In 1999, hurricane LENNY, not a major storm but a strange one came calling. It had started in the Western Caribbean and moved Eastward..... first to do that since someone decided to keep track of the storms. That time we had rain and winds, and the surge really did a number on the beaches. It took months to replenish the sand, years to get them back to normal. I remember there was a regatta scheduled for that weekend and had to be canceled. After that it rained almost everyday until March! There was water everywhere and because there is no good drainage on the island, flooding was a part of our lives all those months. I thought I was going to go crazy.

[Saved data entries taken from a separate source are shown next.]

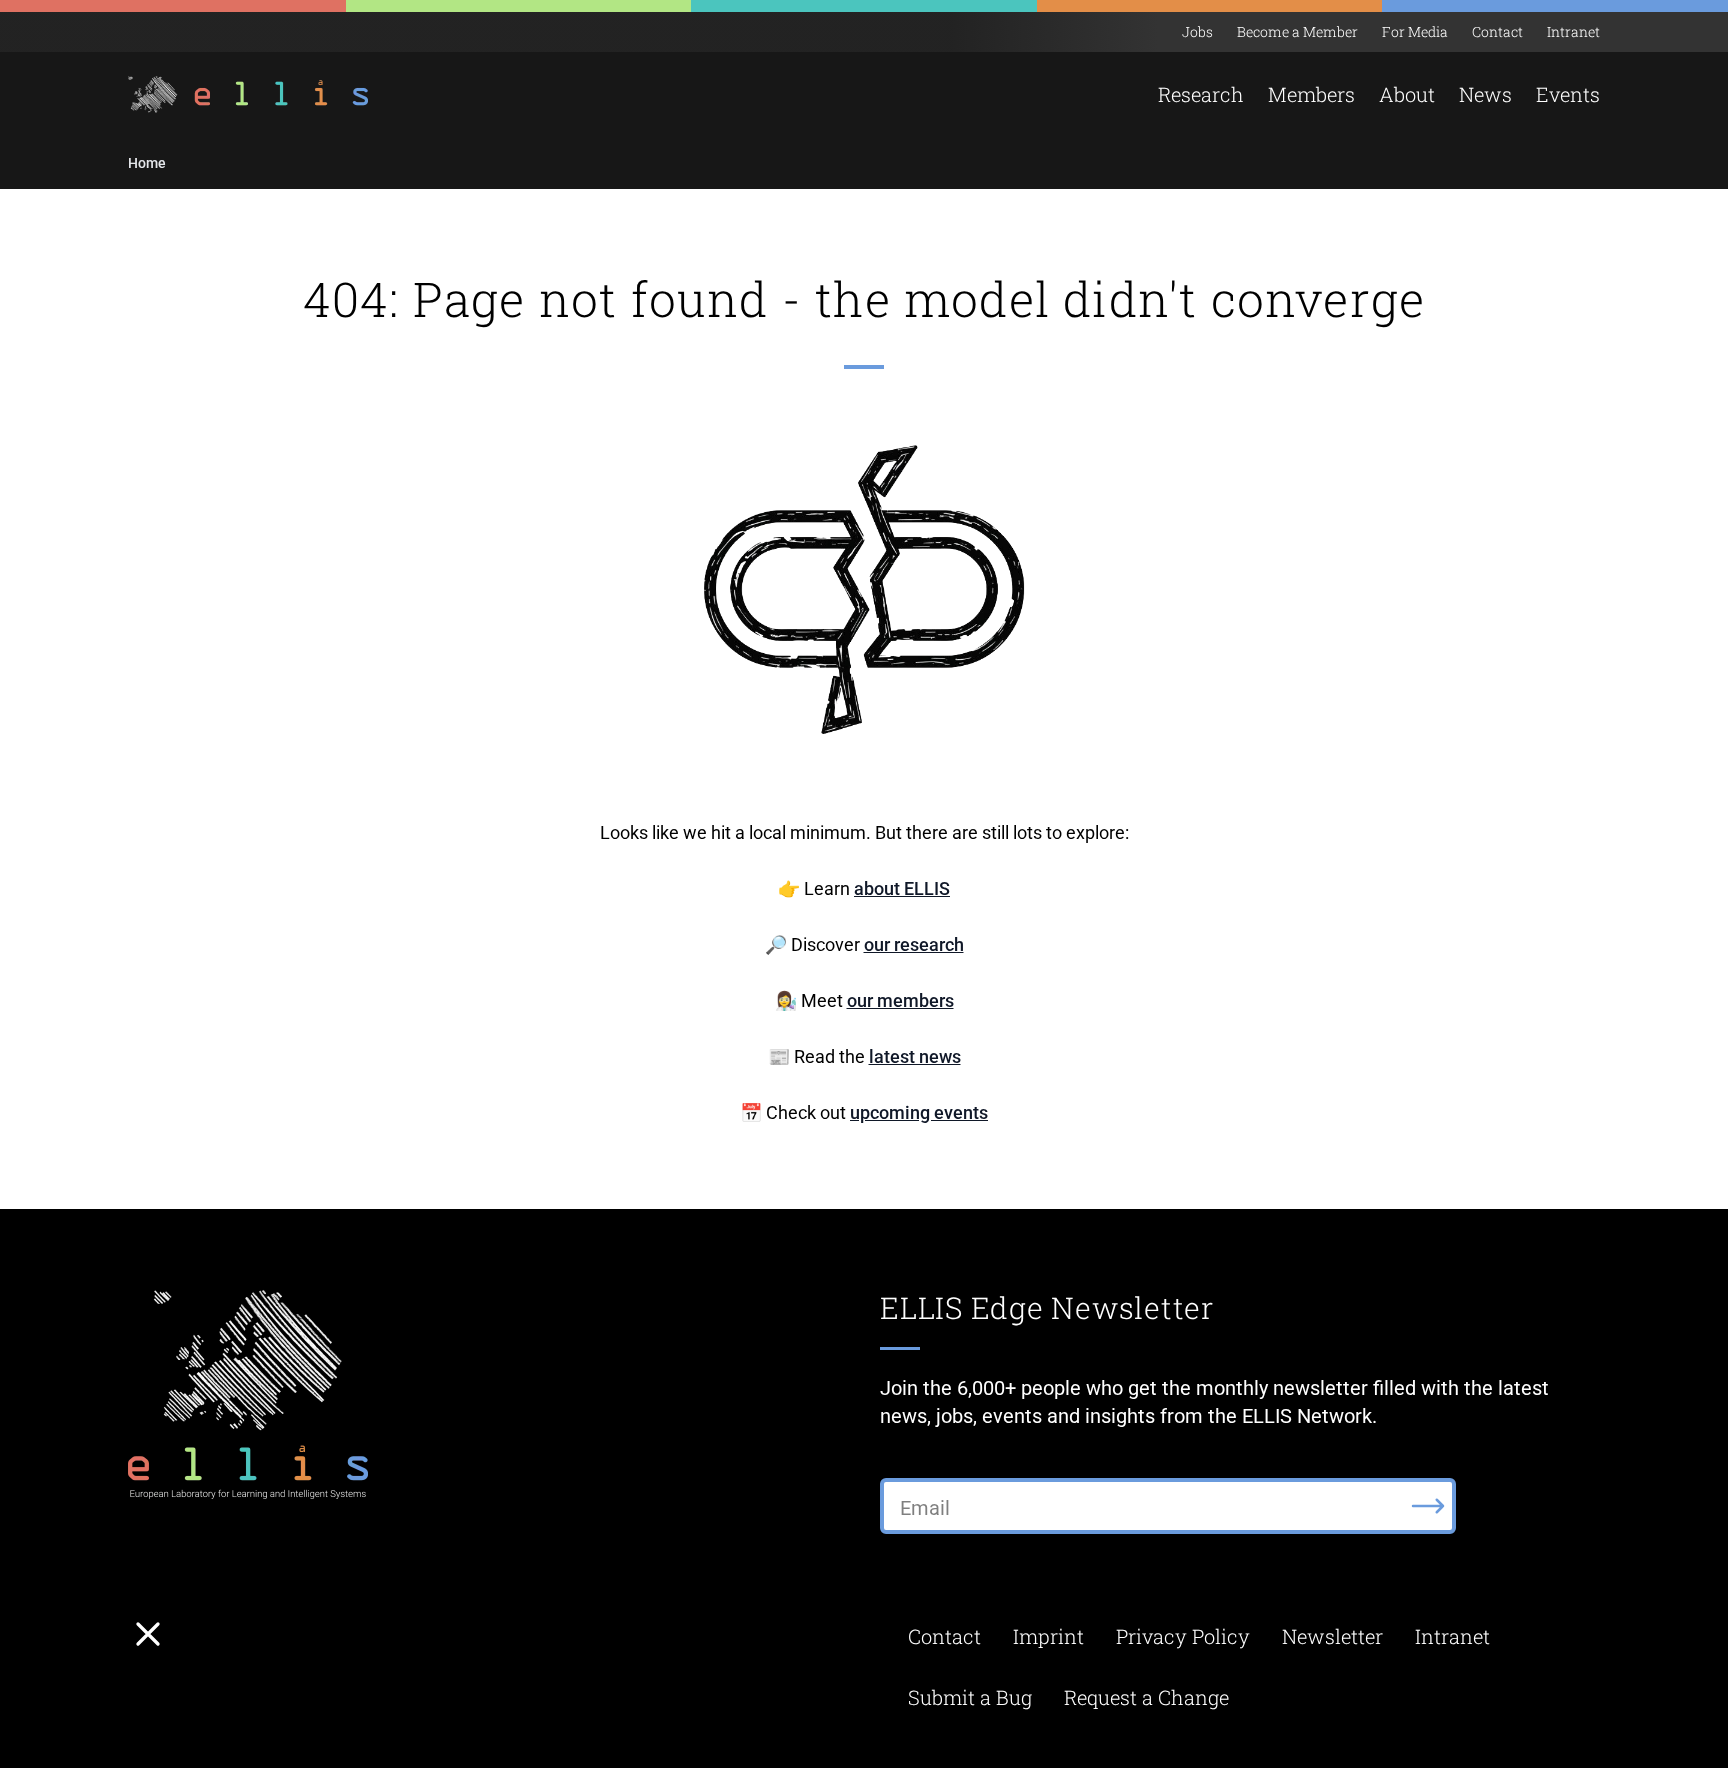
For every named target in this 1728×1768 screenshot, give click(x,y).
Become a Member (1297, 31)
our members (900, 1000)
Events (1568, 94)
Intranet (1573, 31)
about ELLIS (902, 888)
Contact (1497, 31)
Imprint (1048, 1636)
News (1485, 94)
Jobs (1197, 31)
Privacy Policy (1183, 1636)
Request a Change (1146, 1697)
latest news (915, 1056)
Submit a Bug (970, 1697)
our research (914, 944)
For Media (1415, 31)
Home (147, 163)
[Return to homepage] (250, 94)
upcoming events (919, 1112)
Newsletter (1332, 1636)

Then there was calm. For years, every storm just went somewhere else. That was fine with me and I didn't think of it at all. Hadn't I been told that the island was outside the hurricane belt? and wasn't that true? only two storms in 17 years and no major damage. There were other storms, not necessarily ones with names, that passed through. After all, this is the Tropics, but nothing to alarm the population or make anyone be on the alert. Suddenly, that has changed. Since I moved away there has been IVAN, DEAN and now FELIX. Whoever is in charge, STOP IT!!